Given data section start

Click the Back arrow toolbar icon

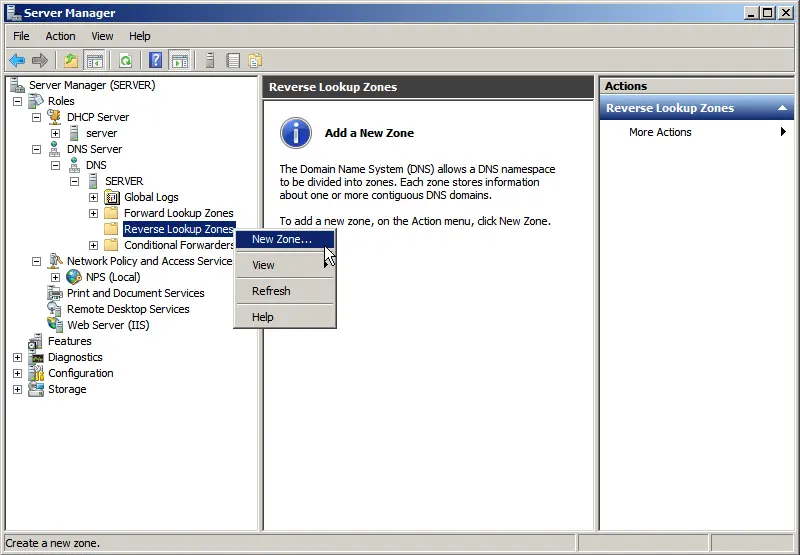click(x=17, y=60)
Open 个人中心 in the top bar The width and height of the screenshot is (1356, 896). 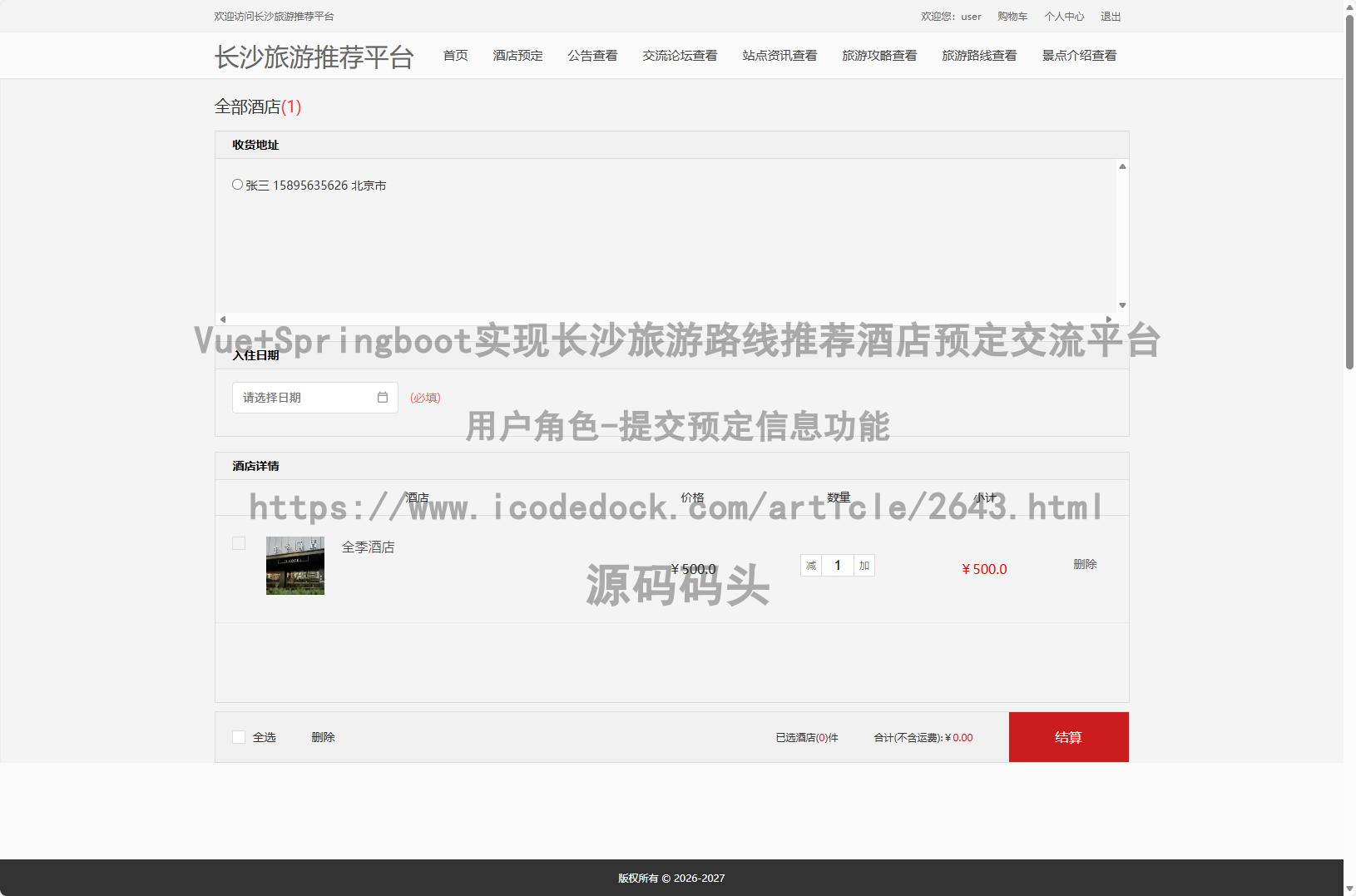pos(1064,17)
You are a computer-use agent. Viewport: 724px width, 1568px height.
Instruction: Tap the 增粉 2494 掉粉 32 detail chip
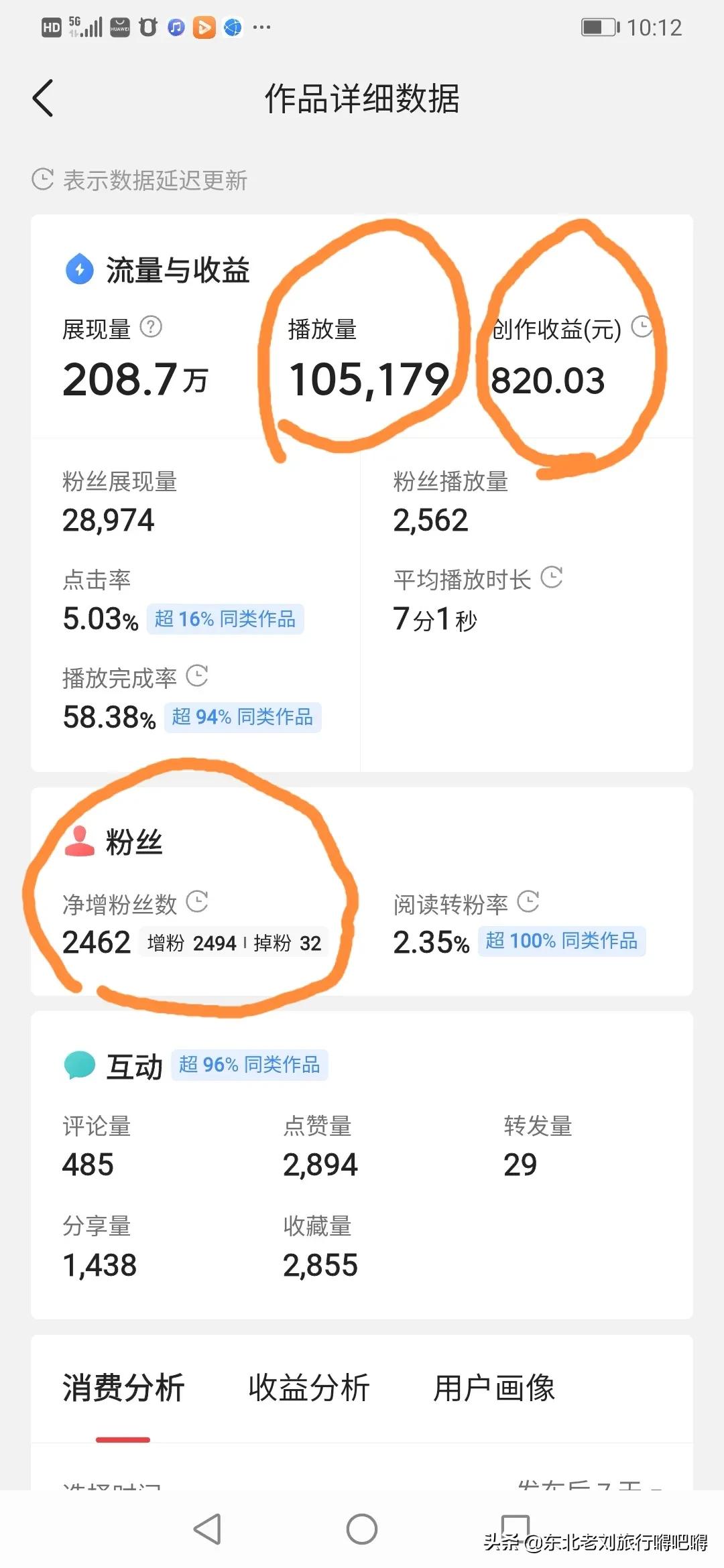(234, 943)
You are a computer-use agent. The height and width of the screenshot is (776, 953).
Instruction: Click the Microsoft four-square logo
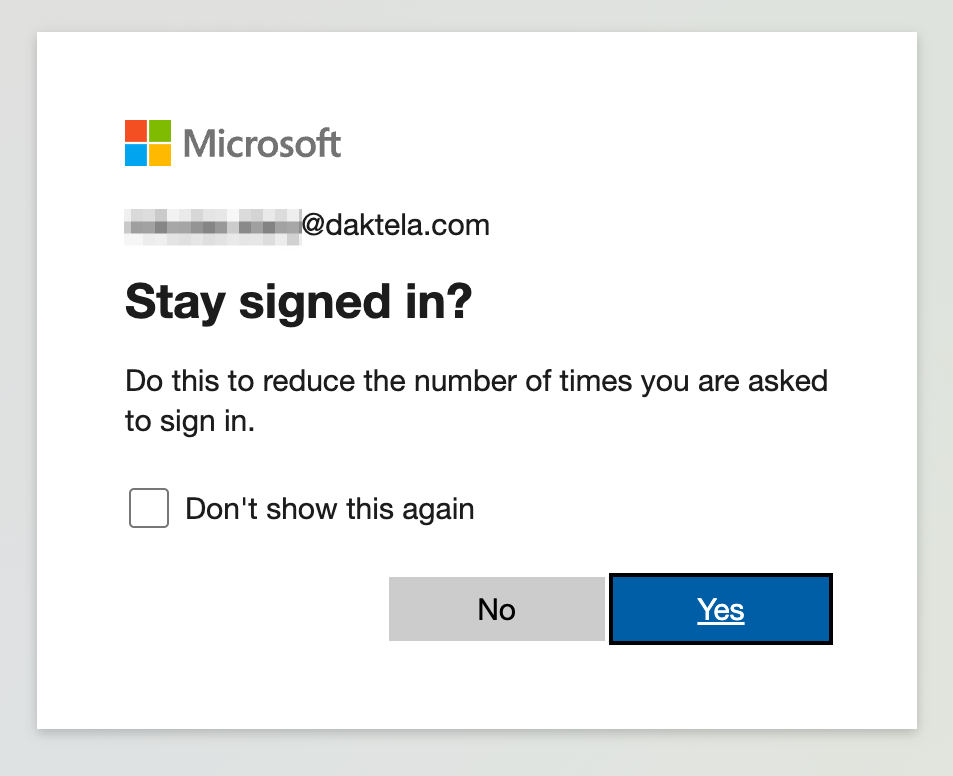[x=147, y=143]
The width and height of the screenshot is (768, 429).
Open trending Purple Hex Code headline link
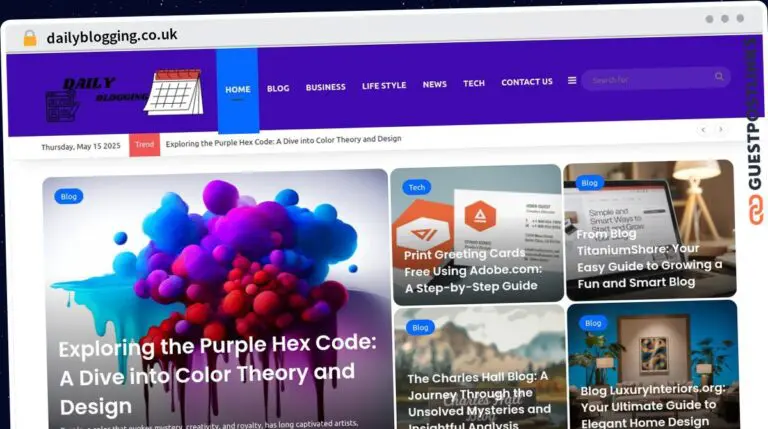(x=283, y=141)
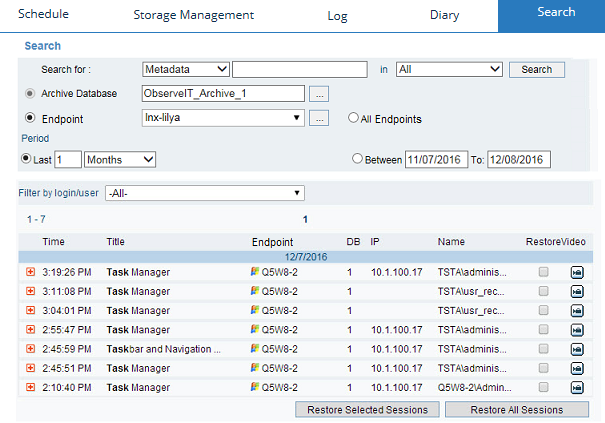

Given data section end

[Exercise prompt]
Your answer should consist only of the number of lines in the entries above that include "computer".

[Task output]
2